* [Given request 1]: In the forum post about Dremio, which service handles the same Glue table without any problems?

* [Source excerpt]:
Hi,
I’m running up against an error saying “java.io.IOException: Not a file…” when trying to query an AWS Glue table (parquet in S3). The same Glue table works fine in Athena, a Presto/Trino.
It looks like Dremio is getting hung up on the fact that the parquet files are nested in date folders (ie s3://my-bucket/master-db/expansion_serps/parq/2021/09/30/14/files.parq).
Is it possible to configure Dremio to recurse through the “folders” in the s3 bucket?
python example.py -user **************** -pass "********************************" -query "SELECT * FROM glue.dev.serps limit 10"

Pointing data for screenshots
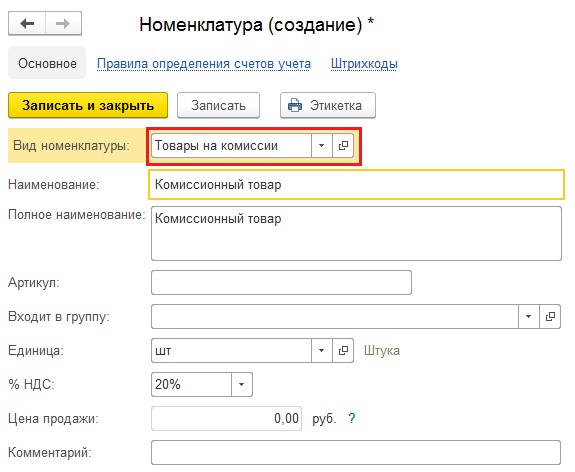Click the forward arrow navigation icon
The image size is (575, 472).
coord(63,24)
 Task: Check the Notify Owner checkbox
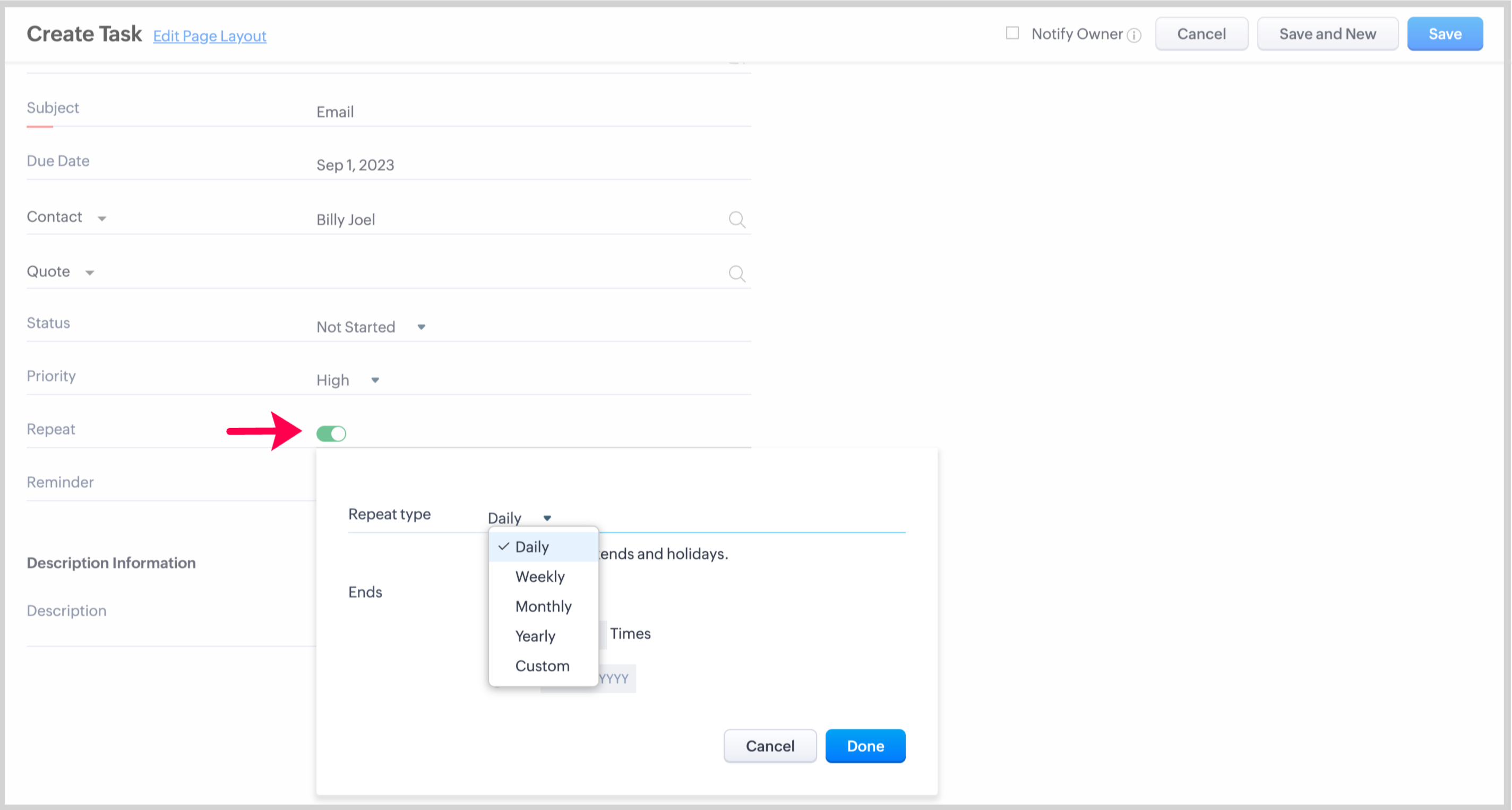[1012, 33]
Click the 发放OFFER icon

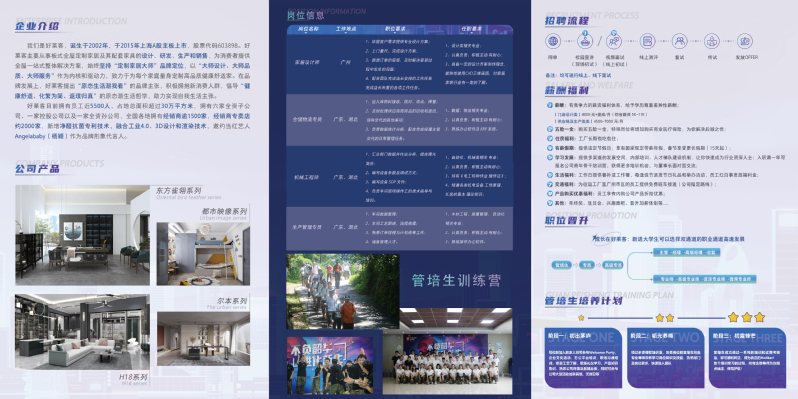pyautogui.click(x=745, y=41)
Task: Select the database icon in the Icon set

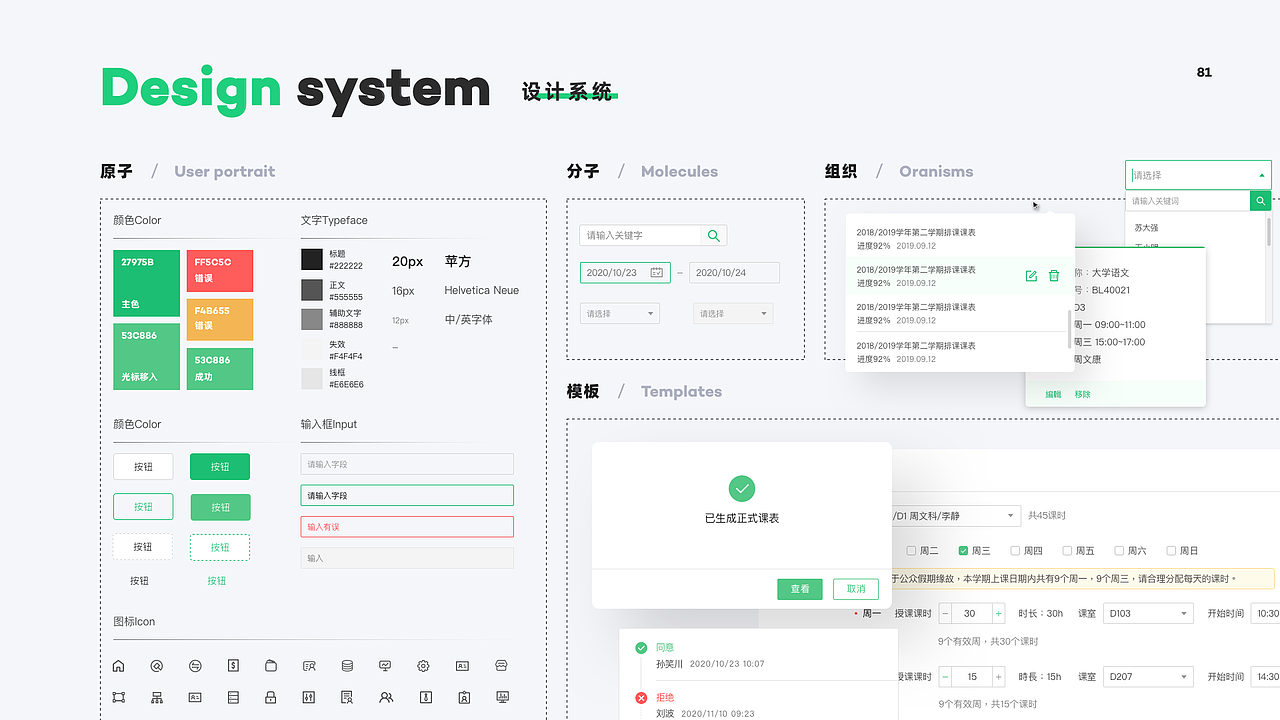Action: pyautogui.click(x=347, y=665)
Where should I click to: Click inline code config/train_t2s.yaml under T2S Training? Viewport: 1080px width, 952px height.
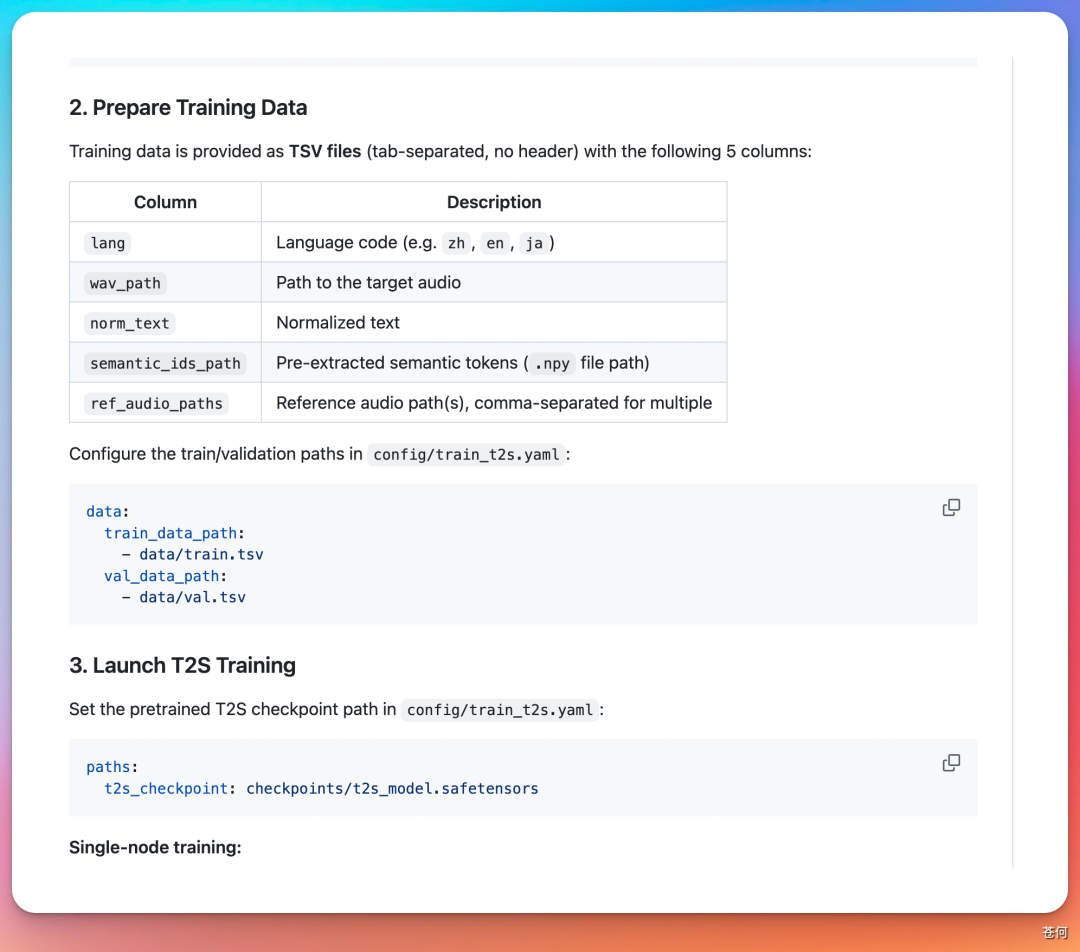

* [Given request 2]: Rewrite every line of the screenshot pointing-data rows with "Task" changed to "Instruction" and nothing else altered. Leave the pictures out of your answer.

* [Expected answer 1]: Athena

* [Expected answer 2]:
Click the forward arrow navigation icon
The image size is (575, 472).
coord(63,24)
 Instruction: Check the Notify Owner checkbox
[1012, 33]
Click the 发放OFFER icon

pyautogui.click(x=745, y=41)
Instruction: Select the database icon in the Icon set

Action: pyautogui.click(x=347, y=665)
Where should I click to: Click inline code config/train_t2s.yaml under T2S Training? Viewport: 1080px width, 952px height.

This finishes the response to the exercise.